Berkenaan dengan hal ini, ada banyak isu yang diangkat berkaitan dengan keberadaan hamba Tuhan di gereja dan di tengah lingkungannya di masyarakat, dan dalam bagian ini mungkin hanya beberapa yang dapat dibicarakan. Pertama, hamba Tuhan dalam dunia yang berubah adalah agen Allah dalam perubahan tersebut. Sebagai agen Allah, tentu hamba Tuhan dituntut lebih banyak dibandingkan dengan manusia pada umumnya. Mereka harus bisa dan mampu hidup berbeda dari manusia pada umumnya dan membawa manusia-manusia itu untuk kembali kepada Tuhan lewat perubahan yang ada saat ini.
Dalam zaman yang semakin maju dan berubah ini, seorang hamba Tuhan tidak hanya dituntut sekedar mengurusi urusan gereja. Tetapi lebih dari pada itu, seorang hamba Tuhan juga diharapkan menjadi manusia super yang segala sesuatunya harus menguasai atau setidaknya tahu. Tetapi hal ini tentulah bukanlah menjadi suatu hal yang gampang, apalagi berbicara tentang konteks. Mungkin bagi hamba Tuhan di kota mengetahui segala sesuatu sangat gampang, tinggal mau atau tidak mereka belajar lebih banyak lagi, tetapi bagaimana halnya dengan hamba Tuhan yang tinggal di pedesaan yang dapat dikatakan bahwa segala-galanya terbatas. Bagaimana jika mereka dituntut untuk lebih pintar dan lebih banyak tahu? Ditambah lagi dengan pandangan jemaat yang beragam terhadap hamba Tuhan, di mana segala gerak-gerik yang dilakukan seorang hamba Tuhan menjadi sesautu yang “nikmat” untuk dibicarakan. Segala sesuatu yang dilakukan seorang hamba Tuhan selalu salah, jalan ke kanan salah apalagi ke kiri, dan hal seperti inilah yang saya pikir tidak adil untuk seorang hamba Tuhan.
Terkadang jemaat lupa bahwa hamba Tuhan adalah manusia biasa yang juga terbatas dalam segala sesuatunya.
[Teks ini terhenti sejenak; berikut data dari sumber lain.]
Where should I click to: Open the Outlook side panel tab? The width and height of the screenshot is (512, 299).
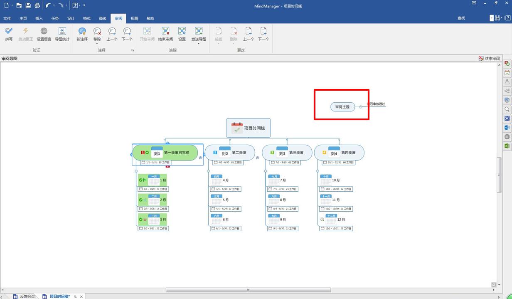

Karena itu mereka menuntut hamba Tuhan seperfek mungkin, tidak boleh ada cela sedikitpun. Sekali ada cela maka selamanya mereka tidak bisa diampuni dan diperlakukan semena-mena, bahkan “tanpa salahpun” mereka bisa diperlakukan semena-mena seperti pembantu atau pekerja saja. Jemaat lupa bahwa hamba Tuhan itu adalah manusia biasa tetapi yang diutus Tuhan, untuk apa? Untuk memberitakan Kristus kepada dunia.
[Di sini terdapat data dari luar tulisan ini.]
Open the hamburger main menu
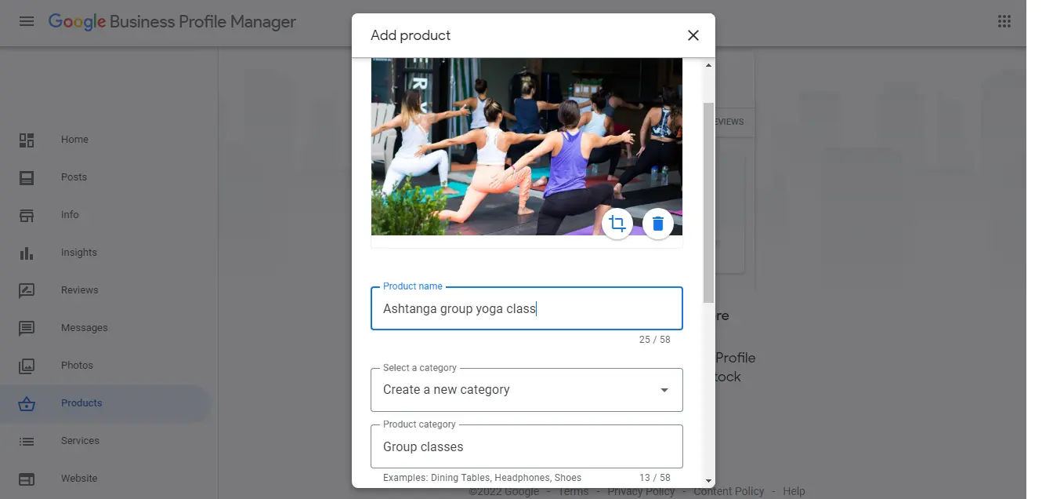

Tidak berhenti sampai di sini, ternyata persoalan hamba Tuhan itu begitu kompleks, misalnya, ketika seorang hamba Tuhan yang telah berkeluarga dan memiliki banyak sekali tanggungan hidup yang harus mereka penuhi, sedangkan tunjangan yang diberikan gereja tidak mencukupi, apakah yang harus mereka lakukan? Berbisnis? Kembali ke diskusi kelas yang dilakukan kemarin, ternyata hal inipun melihat konteks tempat di mana hamba Tuhan itu berada dan bagaimana sistem gereja yang telah mengatur hal ini. Seorang hamba Tuhan di kota dan melayani di gereja yang lumayan besar tentu tidak ada kesempatan untuk mencari penghasilan lain di luar gereja karena mereka sibuk dengan pelayanan dan tentu tunjangan yang mereka terima itu cukup untuk kebutuhan mereka. Berbeda halnya dengan hamba Tuhan yang melayani di pedesaan bahkan di pedalaman, mereka harus bisa mandiri untuk mencari kebutuhan mereka. Kenapa? Tentu saja karena kondisi jemaat yang mereka layani. Kemungkinan besar, jemaat bukanlah jemaat yang telah maju dan sangat mampu, merekapun sangat terbatas. Ada kalanya persembahan yang mereka bawa bukanlah berupa uang, tetapi hasil bumi yang mereka miliki itulah yang menjadi persembahan mereka. Dalam keberadaan seperti ini, mau tidak mau seorang hamba Tuhan harus bisa berhikmat melihat kondisi dan situasi yang ada dan tidak bergantung kepada jemaat.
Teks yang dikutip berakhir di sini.